For whole-cell assays, the glucose transporter-deficient bacterial strains JM1100 (Yale E. coli Genetic Stock Center) contained GlcP_Se cloned in the pBAD vector (Invitrogen). The RSO vesicles of E. coli JM1100 cells were prepared as described by Kaback and colleagues (42, 43). Transport assay was initiated by the addition of ¹⁴C-radiolabeled glucose or other sugars to 50 μL of cells or RSO vesicles (at an OD₆₀₀ of 2.0) containing 20 mM ascorbate and 0.2 mM phenazine methosulfate in 0.1 M KPi [pH 7.5 (or pH 5.5 when the effect of pH was examined)], 10 mM MgSO₄. The transport was stopped by the ice-chilled quench buffer [0.1 M KPi (pH 5.5), 0.1 M LiCl] after 1 min unless otherwise specified. The solution was filtered with a 0.4-µm cellulose nitrate membrane filter (Whatman), and the filter was washed twice with the quench buffer. The membrane filter was placed into a vial filled with BioSafe II scintillation liquid (Research Products International Corp.), and radioactivity was quantified. Kinetic parameters were determined by nonlinear algorithm plots supplied by Prism (GraphPad Software). More details are given in SI Materials and Methods.
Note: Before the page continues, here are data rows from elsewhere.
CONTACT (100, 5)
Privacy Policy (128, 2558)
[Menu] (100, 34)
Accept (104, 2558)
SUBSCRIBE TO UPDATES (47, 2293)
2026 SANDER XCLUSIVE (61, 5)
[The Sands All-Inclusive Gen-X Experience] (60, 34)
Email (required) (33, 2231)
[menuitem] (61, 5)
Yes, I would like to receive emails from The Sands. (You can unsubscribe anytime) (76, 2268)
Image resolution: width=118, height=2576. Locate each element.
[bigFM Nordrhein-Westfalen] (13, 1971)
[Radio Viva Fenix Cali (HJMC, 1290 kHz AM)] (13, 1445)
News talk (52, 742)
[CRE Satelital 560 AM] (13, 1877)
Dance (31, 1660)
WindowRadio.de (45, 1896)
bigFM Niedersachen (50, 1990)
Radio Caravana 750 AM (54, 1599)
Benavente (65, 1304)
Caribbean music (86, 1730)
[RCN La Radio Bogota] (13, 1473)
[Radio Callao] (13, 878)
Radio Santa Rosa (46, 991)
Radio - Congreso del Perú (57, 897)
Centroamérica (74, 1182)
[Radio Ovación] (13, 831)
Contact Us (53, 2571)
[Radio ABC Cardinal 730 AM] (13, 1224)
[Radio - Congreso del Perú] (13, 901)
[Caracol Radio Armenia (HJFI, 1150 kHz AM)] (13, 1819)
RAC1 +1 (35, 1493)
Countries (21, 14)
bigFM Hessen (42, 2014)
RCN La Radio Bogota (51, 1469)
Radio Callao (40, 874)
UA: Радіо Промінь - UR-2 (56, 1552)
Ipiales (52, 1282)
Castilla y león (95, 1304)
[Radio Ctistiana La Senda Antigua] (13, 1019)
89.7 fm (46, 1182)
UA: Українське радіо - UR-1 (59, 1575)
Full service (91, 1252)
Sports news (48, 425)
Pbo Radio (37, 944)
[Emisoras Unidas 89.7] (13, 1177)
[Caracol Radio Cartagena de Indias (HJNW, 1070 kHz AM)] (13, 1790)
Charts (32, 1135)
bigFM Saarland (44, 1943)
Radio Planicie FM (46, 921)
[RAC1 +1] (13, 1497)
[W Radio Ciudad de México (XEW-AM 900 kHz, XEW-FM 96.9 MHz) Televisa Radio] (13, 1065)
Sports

Calculation of H⁺/Glucose Stoichiometry.

The volume of intravascular fluid per milligram of membrane protein (for the internal concentration of solutes accumulated by the RSO vesicles) is 2.2 μL (44, 45). A concentration gradient of ∼10-fold was determined from ratio of internal to external glucose concentrations at steady state. At pH 7.5, the membrane potential is the only component of the proton electrochemical gradient, and it is around −75 mV (46). Because the glucose concentration gradient is ∼10-fold (Fig. 1A), the stoichiometry of H⁺/glucose transport is ∼1:1 for GlcP_Se.

Entrance Counterflow Transport Assay.

Proteoliposomes of GlcP_Se were prepared as described previously (47). Two microliters of liposomes or proteoliposomes (OD₆₀₀ = 25), preloaded with 10 mM cold glucose, were diluted into 100 μL of assay buffer (50 mM KPi) at different pH (5.5, 7.5, or 8.5) containing 4.3 μM ¹⁴C-glucose. Details are given in SI Materials and Methods.